Work to be completed: Across the listing below, how many lines hold "computer"? Reply with the number by itself.
Segment Start: Information supplied
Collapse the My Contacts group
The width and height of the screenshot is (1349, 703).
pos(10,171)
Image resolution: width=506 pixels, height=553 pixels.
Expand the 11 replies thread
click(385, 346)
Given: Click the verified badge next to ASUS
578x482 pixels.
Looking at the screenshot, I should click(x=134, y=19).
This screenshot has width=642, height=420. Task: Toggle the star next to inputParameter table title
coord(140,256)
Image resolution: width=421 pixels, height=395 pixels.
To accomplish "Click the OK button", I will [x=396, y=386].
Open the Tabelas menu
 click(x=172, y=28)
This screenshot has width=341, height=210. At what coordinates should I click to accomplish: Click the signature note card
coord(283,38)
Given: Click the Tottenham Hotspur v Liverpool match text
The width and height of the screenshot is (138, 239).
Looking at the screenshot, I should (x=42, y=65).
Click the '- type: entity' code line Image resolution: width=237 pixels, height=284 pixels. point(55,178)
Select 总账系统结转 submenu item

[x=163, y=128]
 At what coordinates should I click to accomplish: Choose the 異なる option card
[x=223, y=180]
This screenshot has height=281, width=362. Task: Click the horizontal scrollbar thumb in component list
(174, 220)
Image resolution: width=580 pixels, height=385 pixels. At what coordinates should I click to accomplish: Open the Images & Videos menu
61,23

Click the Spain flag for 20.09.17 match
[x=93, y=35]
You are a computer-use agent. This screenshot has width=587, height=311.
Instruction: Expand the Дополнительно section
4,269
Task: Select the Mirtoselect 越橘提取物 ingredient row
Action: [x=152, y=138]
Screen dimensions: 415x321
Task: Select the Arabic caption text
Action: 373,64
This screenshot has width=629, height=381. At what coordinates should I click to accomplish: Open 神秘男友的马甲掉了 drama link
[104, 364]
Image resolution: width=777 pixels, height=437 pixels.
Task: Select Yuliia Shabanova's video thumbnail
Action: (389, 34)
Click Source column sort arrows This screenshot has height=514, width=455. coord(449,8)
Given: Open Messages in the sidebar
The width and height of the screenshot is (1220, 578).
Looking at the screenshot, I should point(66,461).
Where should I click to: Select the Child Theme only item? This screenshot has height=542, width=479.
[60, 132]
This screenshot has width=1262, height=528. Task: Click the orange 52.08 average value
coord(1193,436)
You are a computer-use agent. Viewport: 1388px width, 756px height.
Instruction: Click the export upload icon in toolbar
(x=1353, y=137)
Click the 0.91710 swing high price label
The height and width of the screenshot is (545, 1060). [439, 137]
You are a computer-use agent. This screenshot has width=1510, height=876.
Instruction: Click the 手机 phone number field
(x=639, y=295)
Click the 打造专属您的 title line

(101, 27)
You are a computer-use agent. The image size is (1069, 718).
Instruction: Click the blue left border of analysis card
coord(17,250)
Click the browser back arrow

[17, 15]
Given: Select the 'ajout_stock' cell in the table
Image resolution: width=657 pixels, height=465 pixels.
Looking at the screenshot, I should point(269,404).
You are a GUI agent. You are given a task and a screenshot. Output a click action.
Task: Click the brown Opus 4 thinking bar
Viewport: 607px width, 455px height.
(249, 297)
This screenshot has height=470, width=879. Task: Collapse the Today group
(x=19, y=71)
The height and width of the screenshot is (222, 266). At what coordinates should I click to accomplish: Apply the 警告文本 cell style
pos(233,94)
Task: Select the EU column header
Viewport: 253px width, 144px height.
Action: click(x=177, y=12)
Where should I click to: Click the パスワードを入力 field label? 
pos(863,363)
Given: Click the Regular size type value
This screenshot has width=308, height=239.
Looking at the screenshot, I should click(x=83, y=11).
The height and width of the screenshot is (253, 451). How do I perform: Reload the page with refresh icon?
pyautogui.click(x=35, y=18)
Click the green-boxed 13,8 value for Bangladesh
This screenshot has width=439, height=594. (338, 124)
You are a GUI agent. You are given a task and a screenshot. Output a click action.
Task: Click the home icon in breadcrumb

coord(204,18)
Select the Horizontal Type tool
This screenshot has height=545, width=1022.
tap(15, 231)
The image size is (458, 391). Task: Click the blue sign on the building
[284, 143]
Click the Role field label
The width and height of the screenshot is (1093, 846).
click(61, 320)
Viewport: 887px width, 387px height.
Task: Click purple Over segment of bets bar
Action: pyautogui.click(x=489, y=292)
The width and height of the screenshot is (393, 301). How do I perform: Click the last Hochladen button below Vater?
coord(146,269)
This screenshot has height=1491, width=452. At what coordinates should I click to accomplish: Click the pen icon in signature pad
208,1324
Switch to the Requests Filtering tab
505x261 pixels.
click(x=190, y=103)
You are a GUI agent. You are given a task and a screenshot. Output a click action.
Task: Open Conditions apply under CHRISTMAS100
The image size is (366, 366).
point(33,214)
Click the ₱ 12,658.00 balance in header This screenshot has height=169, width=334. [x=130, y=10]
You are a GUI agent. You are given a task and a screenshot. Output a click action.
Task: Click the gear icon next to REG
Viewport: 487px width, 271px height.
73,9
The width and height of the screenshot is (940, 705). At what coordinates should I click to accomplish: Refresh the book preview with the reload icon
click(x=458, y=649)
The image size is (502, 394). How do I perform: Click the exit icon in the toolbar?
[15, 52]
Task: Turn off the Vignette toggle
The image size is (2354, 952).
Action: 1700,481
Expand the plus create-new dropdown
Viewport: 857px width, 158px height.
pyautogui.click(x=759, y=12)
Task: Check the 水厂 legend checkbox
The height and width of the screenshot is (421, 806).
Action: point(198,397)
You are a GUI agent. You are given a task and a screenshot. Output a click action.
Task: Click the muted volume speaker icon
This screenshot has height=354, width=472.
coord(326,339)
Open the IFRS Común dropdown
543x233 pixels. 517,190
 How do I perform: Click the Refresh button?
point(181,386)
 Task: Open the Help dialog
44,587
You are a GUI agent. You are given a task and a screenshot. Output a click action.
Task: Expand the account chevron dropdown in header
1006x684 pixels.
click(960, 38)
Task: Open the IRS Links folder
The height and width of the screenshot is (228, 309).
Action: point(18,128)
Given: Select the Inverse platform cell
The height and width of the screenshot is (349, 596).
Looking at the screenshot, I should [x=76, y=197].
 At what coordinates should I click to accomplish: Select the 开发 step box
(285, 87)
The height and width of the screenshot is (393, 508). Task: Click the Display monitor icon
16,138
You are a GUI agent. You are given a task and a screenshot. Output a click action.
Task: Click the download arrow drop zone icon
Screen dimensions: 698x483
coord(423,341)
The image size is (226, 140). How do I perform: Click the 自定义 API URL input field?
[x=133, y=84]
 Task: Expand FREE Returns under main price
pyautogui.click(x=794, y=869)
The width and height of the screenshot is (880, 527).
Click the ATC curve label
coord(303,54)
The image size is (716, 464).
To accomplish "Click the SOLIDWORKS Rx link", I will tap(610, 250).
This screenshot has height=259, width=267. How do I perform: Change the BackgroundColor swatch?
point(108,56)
Segment End: Information supplied
Answer section: 4